Ian Dickinson i.j.dickinson at gmail.com
Sun Nov 21 21:55:26 UTC 2010


Hi MJ,

On Sun, Nov 21, 2010 at 11:18 AM, MJ Ray <mjr at phonecoop.coop> wrote:
> Mark Fraser wrote:
>> On Sunday 21 Nov 2010 08:19:36 Sean Miller wrote:
>> > http://www.omgubuntu.co.uk/2010/11/unity-to-embrace-wayland-display-server/
>> >
>> > For those "more in the know" what would this mean to the non-techy
>> > user?  Would they see much difference in terms of "user experience"
>> > (barring "less flicker" or whatever) or is this just similar to the
>> > various different sound drivers that exist or proFTP vs. ANO?
>>
>> The only thing that concerns me at the moment is that Wayland is incompatible
>> with the proprietary drivers from Nvidia and AMD. Nvidia have also said that
>> they have no plans to make drivers compatible with Wayland.
>
> I'm not so concerned about that.  Proprietary drivers are a bug.
> What does concern me is the idea of running X applications through
> a compatibility layer.  Won't that be slower, or does the better
> performance of the lighter-weight Wayland compensate for it?
>
> I found this interesting in the quote from Mark Shuttleworth: "We
> don't believe X is setup to deliver the user experience we want, with
> super-smooth graphics and effects."  It says "we want".  I'm not so
> sure most users care about graphic bling as long as the user interface
> doesn't suck.
I call false premise. Smoother graphics performance for "most users"
(and we have to be careful about how we measure that group) isn't
about operating system graphic bling. At that level of description, I
don't think most users care - or even notice. Indeed, there was a
report earlier this year (but I can't find the citation, sorry) that a
majority of people surveyed did not actually know the difference
between an operating system, a web browser and Google. In terms of
behaviour, what "most people" want is - in my view - (i) smooth
streaming video when they're watching youtube videos or TV/movies on
demand, and (ii) games that play well (noting that gaming is a bigger
market than movies now [1]). I read between the lines that
Shuttleworth et al are saying that the architecture of X Windows -
which is pretty ancient now - doesn't allow them to optimise for the
things the mass market care about. We can argue about whether *we*
form part of the mass market, but it's hard to blame a company for
looking to broaden the market appeal of its core product.
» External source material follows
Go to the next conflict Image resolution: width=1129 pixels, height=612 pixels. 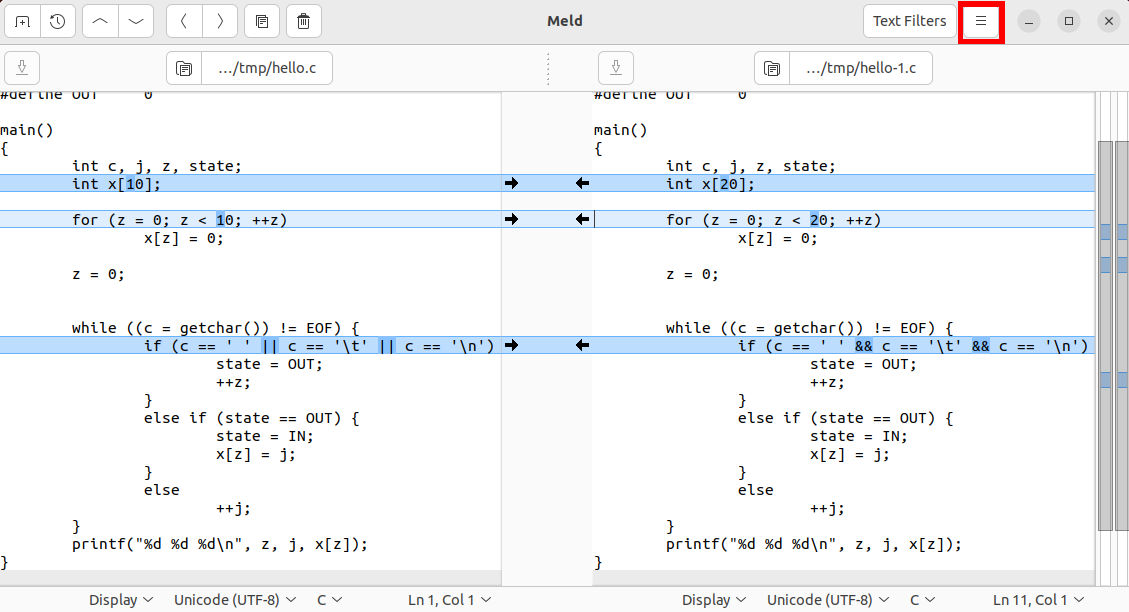coord(220,21)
> And good as the user interface is, even the most
> enthusiastic supporter should admit it still sucks in a few ways (but
> sucks less than alternatives).
I love my Linux desktop, but I'm not sure that, on the whole, it sucks
less than the Mac interface. Pound-for-pound it wins hands down, of
course :)

But again, what sucks for one community may be just right for another, and vv.